Count the lines below containing "label"; state the number only.

▸ **Available data**
◆ ◆ ◆

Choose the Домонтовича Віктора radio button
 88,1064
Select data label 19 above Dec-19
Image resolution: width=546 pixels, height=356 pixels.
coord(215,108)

◆ ◆ ◆

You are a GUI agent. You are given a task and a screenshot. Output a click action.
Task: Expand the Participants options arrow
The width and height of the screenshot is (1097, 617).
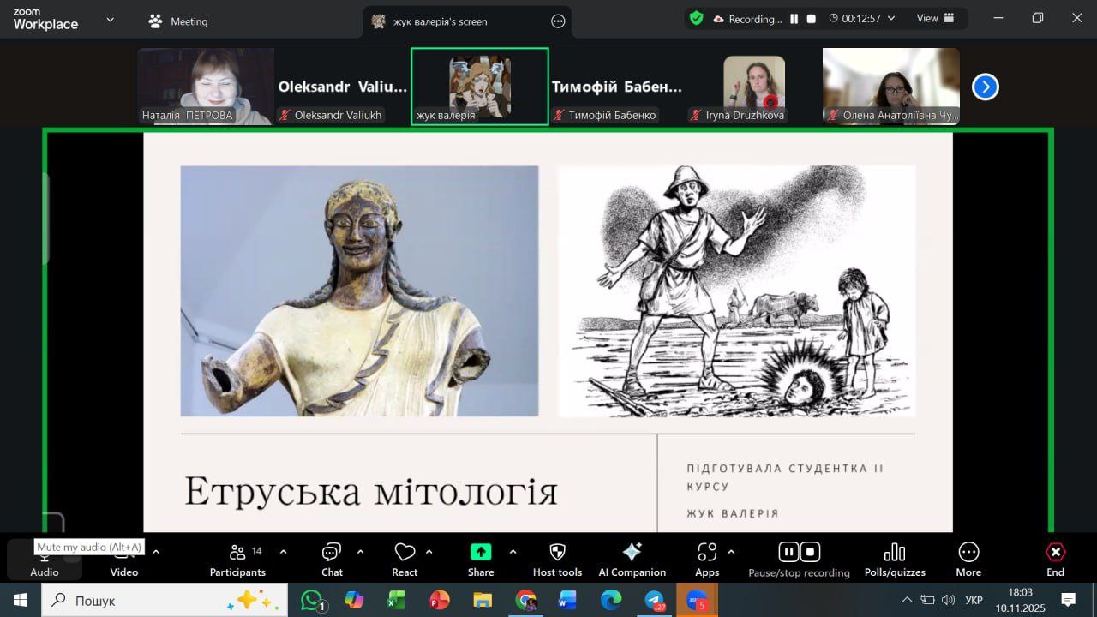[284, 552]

◆ ◆ ◆

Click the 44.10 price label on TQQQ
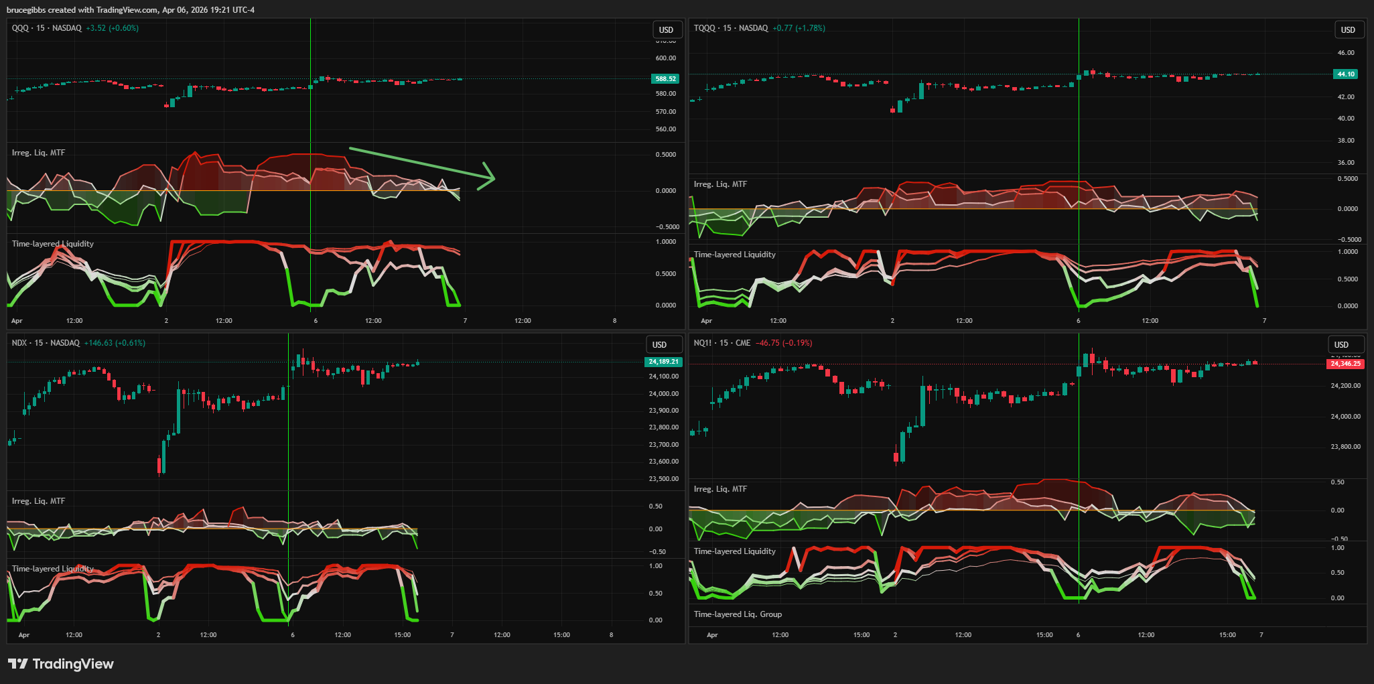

◆ ◆ ◆

▸ **Response area**
2